El conflicto se desencadenó después de que, desde el exterior de la casa, se escucharan gritos dirigidos a Solange y a Cinzia Francischiello: “Sol, la gente te ama. Sol y Cinzia a la final”. Ese saludo provocó alegría en las destinatarias, pero también molestia entre otros concursantes, que consideraron que se había incumplido la regla de no comentar mensajes recibidos desde afuera.
Yipio fue el primero en expresar su descontento, incluso en el confesionario, pidiendo una sanción. La producción finalmente aplicó un castigo colectivo: si superaban la prueba semanal recibirían solo la mitad del presupuesto para la compra; si la perdían, contarían con el 25% y, además, tendrían únicamente cinco minutos para hacer las compras.

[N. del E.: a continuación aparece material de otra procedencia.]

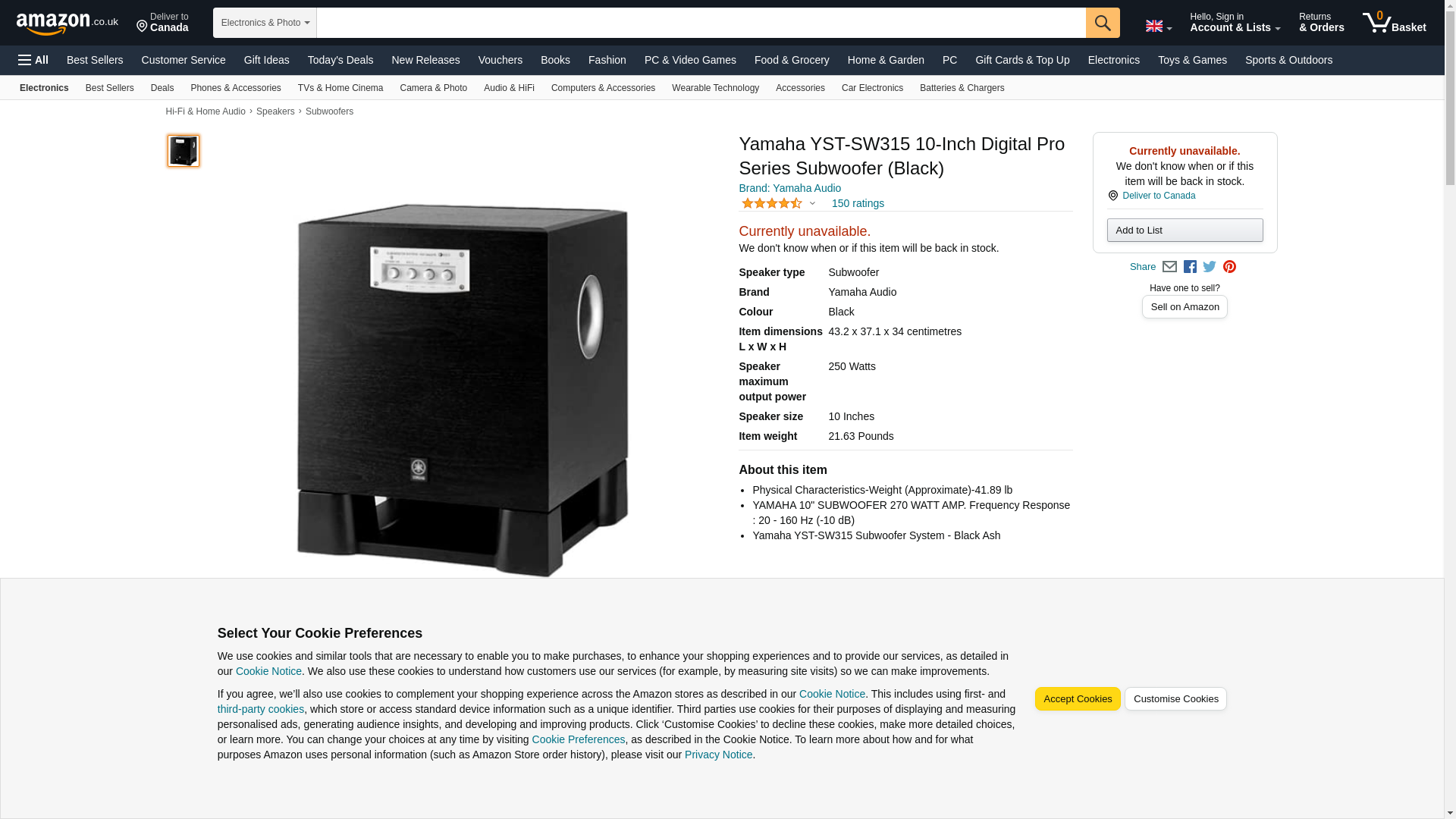The image size is (1456, 819).
Task: Share product on Facebook icon
Action: pos(1190,267)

La decisión provocó bronca y preocupación por el impacto en la convivencia. En ese clima de tensión se produjo el cruce entre Andrea y Solange, centrado inicialmente en la organización de la comida tras la sanción. Andrea reprochó a Solange su falta de participación en la cocina y cuestionó su conocimiento sobre las necesidades del grupo.

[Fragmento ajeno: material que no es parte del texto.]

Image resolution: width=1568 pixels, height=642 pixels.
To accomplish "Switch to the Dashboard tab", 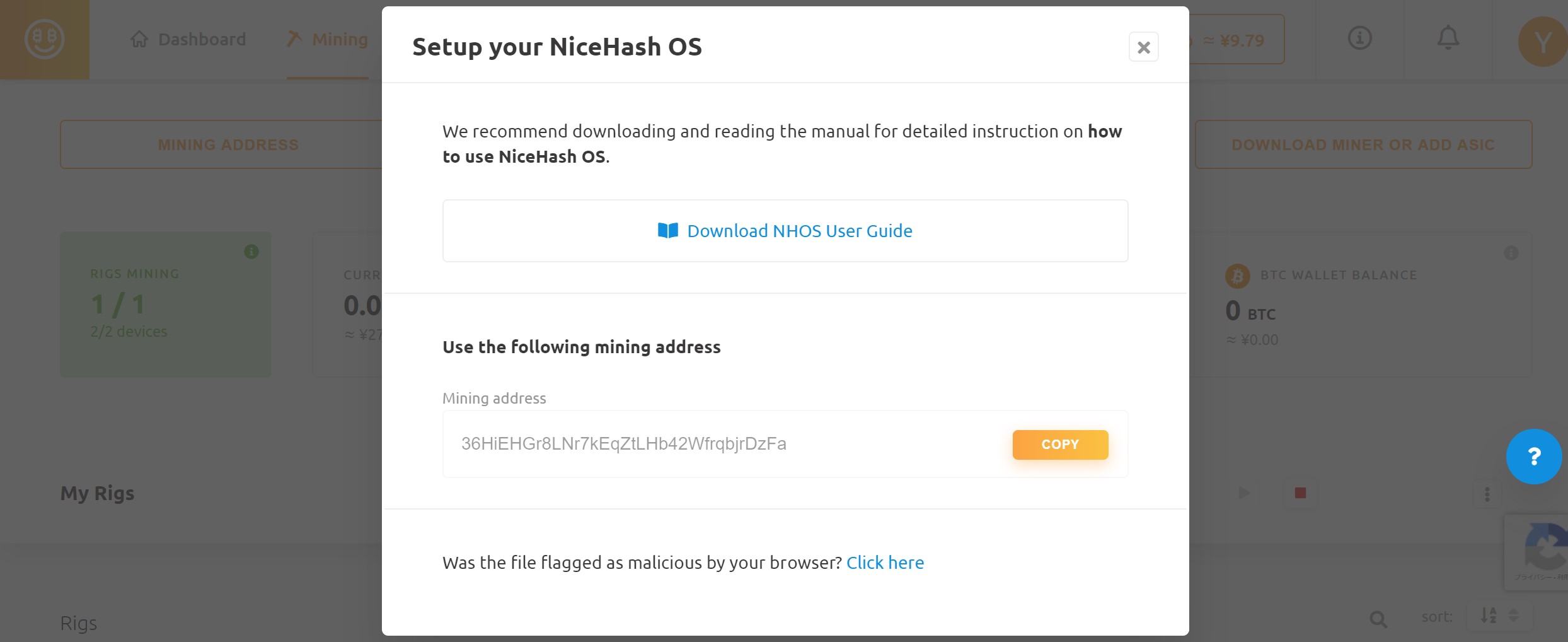I will 188,39.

Solange respondió defendiendo su postura y recordó su condición de vegetariana, señalando que esa diferencia no debía utilizarse en su contra. También expresó que el conflicto trascendía lo meramente doméstico.
El intercambio pronto se volvió personal. Solange acusó a Andrea de atacarla en forma recurrente y de actuar un personaje dentro de la casa. Andrea, por su parte, respondió poniendo en valor su trayectoria profesional y defendiendo el trabajo que ha realizado durante décadas.
En la discusión, Andrea reivindicó el valor de las telenovelas y criticó a quienes las subestiman, mientras cuestionaba actitudes que atribuyó a generaciones más jóvenes. Sus comentarios incluyeron señalamientos sobre la falta de experiencia laboral que, según ella, caracterizaría a algunos participantes.
Solange replicó con ironía respecto a las referencias de Andrea a trabajos antiguos, y Andrea advirtió sobre no subestimar al público y a la posibilidad de que los televidentes tomen nota de lo ocurrido.
El episodio dejó en evidencia una división creciente en la casa: Andrea se mostró como una figura confrontativa y exigente en cuanto a responsabilidades, mientras que Solange defendió su lugar en el juego y rechazó las acusaciones. El conflicto puso en primer plano las tensiones entre convivencia, reglas del programa y diferencias personales entre los participantes.